> _What is being asked_: Copy the entries below verbatim, starting with the line that contains "You are a computer-use agent. The height" and going on through the line that contains "The image size is (158, 213). coord(74,170)".

> _The records_:
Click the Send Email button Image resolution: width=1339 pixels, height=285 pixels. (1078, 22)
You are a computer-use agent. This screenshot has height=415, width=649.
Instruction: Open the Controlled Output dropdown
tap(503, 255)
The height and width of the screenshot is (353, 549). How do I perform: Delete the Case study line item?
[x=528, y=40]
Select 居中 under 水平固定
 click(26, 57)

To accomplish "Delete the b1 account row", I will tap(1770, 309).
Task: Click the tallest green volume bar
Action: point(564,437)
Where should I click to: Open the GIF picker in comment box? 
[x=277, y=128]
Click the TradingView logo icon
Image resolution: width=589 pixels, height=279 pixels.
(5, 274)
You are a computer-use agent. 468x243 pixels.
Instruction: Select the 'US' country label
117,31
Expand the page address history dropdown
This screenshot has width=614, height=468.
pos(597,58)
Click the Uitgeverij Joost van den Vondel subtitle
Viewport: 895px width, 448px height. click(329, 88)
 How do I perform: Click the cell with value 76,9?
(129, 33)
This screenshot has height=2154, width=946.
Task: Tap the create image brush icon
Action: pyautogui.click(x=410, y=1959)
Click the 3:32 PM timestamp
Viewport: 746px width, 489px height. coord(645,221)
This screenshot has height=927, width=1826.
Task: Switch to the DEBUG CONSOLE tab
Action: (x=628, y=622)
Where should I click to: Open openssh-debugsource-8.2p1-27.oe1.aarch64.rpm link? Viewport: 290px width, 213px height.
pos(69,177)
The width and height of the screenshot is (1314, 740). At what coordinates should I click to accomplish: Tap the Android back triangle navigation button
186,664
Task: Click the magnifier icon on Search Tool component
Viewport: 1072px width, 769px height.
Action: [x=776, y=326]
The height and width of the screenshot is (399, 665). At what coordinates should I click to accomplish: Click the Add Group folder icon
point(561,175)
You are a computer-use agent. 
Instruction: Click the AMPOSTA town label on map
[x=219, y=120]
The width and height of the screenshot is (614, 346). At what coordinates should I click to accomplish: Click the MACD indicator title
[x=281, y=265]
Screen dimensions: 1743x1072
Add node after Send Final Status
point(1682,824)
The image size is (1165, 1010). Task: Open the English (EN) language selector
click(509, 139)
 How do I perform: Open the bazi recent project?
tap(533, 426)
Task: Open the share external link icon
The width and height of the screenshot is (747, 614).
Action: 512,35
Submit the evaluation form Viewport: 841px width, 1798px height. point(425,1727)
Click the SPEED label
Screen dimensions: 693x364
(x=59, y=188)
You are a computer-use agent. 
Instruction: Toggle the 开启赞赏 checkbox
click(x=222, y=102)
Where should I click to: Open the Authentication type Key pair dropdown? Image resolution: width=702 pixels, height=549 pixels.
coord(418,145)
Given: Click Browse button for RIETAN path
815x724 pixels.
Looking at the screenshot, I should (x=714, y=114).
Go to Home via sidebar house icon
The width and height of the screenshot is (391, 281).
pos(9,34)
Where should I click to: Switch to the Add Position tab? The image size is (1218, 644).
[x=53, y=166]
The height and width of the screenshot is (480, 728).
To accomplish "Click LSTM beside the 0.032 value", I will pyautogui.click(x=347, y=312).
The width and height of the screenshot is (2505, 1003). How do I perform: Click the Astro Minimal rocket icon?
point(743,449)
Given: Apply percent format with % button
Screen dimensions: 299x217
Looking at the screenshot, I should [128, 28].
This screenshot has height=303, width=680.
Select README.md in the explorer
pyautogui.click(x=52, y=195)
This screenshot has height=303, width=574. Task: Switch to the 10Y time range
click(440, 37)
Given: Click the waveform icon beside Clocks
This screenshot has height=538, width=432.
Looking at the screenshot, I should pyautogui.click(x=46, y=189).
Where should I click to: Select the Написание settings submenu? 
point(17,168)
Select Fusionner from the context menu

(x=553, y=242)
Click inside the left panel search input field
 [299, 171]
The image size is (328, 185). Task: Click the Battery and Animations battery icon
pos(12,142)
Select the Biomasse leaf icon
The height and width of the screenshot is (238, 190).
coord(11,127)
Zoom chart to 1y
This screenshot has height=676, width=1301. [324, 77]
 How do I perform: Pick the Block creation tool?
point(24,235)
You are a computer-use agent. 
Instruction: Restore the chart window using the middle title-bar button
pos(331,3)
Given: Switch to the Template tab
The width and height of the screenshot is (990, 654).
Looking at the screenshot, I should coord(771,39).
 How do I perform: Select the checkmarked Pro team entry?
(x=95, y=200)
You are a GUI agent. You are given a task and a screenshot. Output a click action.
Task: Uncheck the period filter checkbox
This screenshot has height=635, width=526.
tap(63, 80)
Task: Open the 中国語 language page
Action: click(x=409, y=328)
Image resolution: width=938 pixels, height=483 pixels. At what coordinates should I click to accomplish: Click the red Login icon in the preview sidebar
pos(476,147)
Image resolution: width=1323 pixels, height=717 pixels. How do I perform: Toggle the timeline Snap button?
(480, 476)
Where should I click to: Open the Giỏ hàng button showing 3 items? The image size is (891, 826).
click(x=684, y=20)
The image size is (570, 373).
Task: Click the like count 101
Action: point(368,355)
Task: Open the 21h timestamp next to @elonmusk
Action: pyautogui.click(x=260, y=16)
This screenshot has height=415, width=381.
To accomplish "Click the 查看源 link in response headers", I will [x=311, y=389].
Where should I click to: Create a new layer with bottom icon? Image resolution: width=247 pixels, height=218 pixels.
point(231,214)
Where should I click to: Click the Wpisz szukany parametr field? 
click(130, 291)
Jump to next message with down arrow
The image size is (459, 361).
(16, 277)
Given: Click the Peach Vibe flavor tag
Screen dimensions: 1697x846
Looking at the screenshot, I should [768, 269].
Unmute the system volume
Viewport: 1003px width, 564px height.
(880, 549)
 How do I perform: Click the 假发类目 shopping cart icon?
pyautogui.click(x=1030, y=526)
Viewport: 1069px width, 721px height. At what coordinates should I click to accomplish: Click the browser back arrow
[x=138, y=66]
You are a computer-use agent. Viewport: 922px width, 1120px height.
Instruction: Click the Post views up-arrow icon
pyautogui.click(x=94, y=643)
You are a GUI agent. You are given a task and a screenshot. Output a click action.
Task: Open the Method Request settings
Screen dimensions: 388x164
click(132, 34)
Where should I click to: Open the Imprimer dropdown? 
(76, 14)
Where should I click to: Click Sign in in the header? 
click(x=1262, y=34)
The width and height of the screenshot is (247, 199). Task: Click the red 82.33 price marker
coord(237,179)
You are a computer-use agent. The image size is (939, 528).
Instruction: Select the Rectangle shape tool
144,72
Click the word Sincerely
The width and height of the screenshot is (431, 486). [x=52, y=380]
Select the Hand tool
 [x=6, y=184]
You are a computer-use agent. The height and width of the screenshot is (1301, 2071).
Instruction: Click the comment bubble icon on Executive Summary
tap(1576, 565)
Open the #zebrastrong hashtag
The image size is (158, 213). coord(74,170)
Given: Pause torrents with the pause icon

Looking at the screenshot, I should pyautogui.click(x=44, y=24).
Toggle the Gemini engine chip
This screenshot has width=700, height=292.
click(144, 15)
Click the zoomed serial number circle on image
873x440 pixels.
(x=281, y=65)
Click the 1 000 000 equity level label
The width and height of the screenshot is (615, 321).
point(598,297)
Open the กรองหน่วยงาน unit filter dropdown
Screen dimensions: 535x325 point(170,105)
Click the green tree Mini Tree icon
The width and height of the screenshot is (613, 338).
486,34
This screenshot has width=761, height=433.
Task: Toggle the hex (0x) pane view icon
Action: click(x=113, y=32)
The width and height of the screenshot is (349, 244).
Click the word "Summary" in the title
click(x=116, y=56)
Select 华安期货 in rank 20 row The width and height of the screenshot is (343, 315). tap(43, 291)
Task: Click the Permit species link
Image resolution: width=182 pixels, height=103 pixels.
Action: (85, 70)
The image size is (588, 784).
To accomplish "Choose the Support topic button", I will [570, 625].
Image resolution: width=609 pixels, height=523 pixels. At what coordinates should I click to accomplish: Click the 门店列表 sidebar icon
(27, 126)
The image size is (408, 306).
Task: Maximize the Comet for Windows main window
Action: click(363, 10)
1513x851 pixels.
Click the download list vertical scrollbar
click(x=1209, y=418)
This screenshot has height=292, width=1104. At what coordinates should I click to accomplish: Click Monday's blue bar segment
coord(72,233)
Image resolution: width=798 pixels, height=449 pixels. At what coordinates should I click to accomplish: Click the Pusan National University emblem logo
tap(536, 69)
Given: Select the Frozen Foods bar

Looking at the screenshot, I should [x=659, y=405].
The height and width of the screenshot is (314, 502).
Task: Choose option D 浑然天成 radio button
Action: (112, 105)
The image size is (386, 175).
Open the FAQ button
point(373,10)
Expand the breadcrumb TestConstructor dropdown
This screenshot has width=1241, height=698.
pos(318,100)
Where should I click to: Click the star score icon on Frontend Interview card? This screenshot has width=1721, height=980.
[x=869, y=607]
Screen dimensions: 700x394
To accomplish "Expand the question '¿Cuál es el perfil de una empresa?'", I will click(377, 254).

> _Exercise result_:
You are a computer-use agent. The height and width of the screenshot is (1301, 2071).
Instruction: Click the comment bubble icon on Executive Summary
tap(1576, 565)
Open the #zebrastrong hashtag
The image size is (158, 213). coord(74,170)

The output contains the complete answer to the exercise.